Adab orienta produtores de Ipiaú a adotarem ações preventivas contra Monilíase do Cacaueiro

Em estado de alerta após a constatação de um foco da doença Monilíase do Cacaueiro, no Acre , a Agência de Defesa Agropecuária da Bahia (Adab), intensificou o monitoramento nas plantações de cacau deste estado e vem orientando os produtores a adotarem ações preventivas para o impedimento da chegada da enfermidade em território baiano.

Foi com esse objetivo que técnicos da Adab realizaram uma recente visita de campo nas regiões do Braço Pequeno e Cajueiro, zona rural de Ipiaú, onde dialogaram com agricultores familiares, solicitando aos mesmo que informem ao órgão qualquer anormalidade em seus cacaueiros.

O secretário da Agricultura e Meio Ambiente do município, Poleandro Silva, acompanhou a equipe e disse que também estará atento à situação e buscará seguir as recomendações da Nota Técnica elaborada pela Secretaria de Agricultura do Estado ( Seagri) que estabelece ações estratégicas para o impedimento da chegada da doença.

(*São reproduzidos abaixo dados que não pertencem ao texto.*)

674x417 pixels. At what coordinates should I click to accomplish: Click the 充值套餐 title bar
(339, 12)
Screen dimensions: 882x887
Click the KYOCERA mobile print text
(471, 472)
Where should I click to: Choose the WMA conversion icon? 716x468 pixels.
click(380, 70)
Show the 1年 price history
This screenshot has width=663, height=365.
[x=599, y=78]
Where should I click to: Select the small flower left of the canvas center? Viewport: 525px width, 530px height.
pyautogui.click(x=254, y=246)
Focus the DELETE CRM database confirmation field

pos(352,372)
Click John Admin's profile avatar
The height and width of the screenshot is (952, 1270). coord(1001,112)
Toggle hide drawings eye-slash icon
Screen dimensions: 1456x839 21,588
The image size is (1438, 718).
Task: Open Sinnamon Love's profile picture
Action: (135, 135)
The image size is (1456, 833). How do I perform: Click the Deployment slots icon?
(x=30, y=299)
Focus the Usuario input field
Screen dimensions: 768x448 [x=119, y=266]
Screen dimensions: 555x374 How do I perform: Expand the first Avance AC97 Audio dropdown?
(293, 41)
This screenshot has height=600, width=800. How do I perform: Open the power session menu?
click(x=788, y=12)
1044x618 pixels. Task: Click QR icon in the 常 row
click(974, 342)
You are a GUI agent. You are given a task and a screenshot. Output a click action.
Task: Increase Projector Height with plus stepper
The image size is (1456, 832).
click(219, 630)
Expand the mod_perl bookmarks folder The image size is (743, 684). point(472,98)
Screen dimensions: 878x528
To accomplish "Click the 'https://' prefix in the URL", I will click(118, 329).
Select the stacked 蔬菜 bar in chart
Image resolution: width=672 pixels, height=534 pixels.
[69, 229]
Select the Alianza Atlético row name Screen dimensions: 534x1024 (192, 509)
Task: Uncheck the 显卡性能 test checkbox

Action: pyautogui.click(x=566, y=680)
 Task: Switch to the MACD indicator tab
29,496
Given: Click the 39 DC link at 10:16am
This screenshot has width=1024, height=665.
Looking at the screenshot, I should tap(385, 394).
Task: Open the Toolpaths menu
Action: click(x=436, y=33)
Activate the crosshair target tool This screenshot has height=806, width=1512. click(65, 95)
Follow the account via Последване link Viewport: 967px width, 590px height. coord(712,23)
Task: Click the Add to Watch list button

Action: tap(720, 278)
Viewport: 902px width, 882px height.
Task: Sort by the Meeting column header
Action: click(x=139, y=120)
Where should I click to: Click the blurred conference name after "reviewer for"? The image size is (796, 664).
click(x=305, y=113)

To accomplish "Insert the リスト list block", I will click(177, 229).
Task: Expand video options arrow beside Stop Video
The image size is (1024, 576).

Poleandro informou que a Bahia executa, desde 2007 , o Projeto Fitossanitário de Prevenção à Monilíase do Cacaueiro, o qual contempla ações de educação fitossanitária, capacitação técnica, identificação de pontos de ingresso e rotas de risco, além de levantamentos de detecção da praga e cursos de emergência.

PIOR QUE A VASSOURA-DE-BRUXA
A monilíase, causada pelo fungo Moniliophthora roreri, é uma das mais sérias doenças do cacaueiro, infectando os frutos em qualquer fase de desenvolvimento e, em condições favoráveis, pode causar perdas de até 100% da produção. Ela já se encontra em todos os países produtores de cacau da América Latina. O foco detectado no Acre colocou o Brasil em estado de alerta.

Nas regiões onde a monilíase se instalou, a sua ação tornou-se mais destrutiva do que a causada pela vassoura-de-bruxa (Moniliophthora perniciosa), doença que provocou uma catástrofe na Região Cacaueira do Sul da Bahia, eliminando mais de 250 mil empregos diretos e provocando uma enorme redução da produção de cacau.